> **Your goal**:
Would you please retype, exactly, the lines of the listing below between the line with "The height and width of the screenshot is (740, 793)." and the line with "You are a computer-use agent. The", inclusive?

> **Excerpted records**:
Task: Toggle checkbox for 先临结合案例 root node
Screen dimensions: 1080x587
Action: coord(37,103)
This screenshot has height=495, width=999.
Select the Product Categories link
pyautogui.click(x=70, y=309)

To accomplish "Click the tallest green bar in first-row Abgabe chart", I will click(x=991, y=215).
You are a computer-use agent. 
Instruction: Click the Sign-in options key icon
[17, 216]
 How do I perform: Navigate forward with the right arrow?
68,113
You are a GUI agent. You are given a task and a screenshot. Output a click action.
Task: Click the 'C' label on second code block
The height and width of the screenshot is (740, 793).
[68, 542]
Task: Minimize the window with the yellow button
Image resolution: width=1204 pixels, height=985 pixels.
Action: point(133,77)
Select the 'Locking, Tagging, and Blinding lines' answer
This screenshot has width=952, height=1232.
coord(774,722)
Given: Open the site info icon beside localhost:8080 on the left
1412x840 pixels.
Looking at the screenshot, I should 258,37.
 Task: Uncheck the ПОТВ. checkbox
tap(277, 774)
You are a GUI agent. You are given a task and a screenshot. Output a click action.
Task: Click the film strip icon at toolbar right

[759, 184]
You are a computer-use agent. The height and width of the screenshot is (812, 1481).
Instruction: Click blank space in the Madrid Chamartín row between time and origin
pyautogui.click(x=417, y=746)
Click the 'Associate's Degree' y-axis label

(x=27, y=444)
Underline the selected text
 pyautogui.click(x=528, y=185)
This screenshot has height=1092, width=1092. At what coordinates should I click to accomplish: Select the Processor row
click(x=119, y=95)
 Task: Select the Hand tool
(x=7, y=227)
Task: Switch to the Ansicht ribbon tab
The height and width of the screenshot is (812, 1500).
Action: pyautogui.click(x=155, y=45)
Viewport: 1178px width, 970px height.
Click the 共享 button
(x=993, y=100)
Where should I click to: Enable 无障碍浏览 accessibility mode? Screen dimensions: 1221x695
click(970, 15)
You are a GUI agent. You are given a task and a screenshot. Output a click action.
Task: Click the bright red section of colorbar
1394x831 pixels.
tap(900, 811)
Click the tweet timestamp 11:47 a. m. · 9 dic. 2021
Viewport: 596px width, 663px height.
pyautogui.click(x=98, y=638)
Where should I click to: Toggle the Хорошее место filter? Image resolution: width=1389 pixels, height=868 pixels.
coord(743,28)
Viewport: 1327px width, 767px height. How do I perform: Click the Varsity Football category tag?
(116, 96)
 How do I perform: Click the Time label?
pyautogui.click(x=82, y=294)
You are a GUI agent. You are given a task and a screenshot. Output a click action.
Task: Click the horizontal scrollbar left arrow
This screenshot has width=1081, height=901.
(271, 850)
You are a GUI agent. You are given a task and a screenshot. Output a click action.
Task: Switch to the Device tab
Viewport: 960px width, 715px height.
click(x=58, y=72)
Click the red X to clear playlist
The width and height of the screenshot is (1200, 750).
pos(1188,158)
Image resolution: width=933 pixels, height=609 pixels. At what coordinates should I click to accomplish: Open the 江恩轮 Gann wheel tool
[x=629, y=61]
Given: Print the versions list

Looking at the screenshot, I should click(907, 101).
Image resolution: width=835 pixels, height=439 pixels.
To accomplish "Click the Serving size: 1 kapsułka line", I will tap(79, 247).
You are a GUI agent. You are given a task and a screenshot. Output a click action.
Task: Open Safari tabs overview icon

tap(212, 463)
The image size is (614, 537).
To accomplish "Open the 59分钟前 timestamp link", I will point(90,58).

> **The completed task**:
The height and width of the screenshot is (740, 793).
[68, 542]
Task: Minimize the window with the yellow button
Image resolution: width=1204 pixels, height=985 pixels.
Action: point(133,77)
Select the 'Locking, Tagging, and Blinding lines' answer
This screenshot has width=952, height=1232.
coord(774,722)
Given: Open the site info icon beside localhost:8080 on the left
1412x840 pixels.
Looking at the screenshot, I should 258,37.
 Task: Uncheck the ПОТВ. checkbox
tap(277, 774)
You are a GUI agent. You are given a task and a screenshot. Output a click action.
Task: Click the film strip icon at toolbar right

[759, 184]
You are a computer-use agent. The height and width of the screenshot is (812, 1481).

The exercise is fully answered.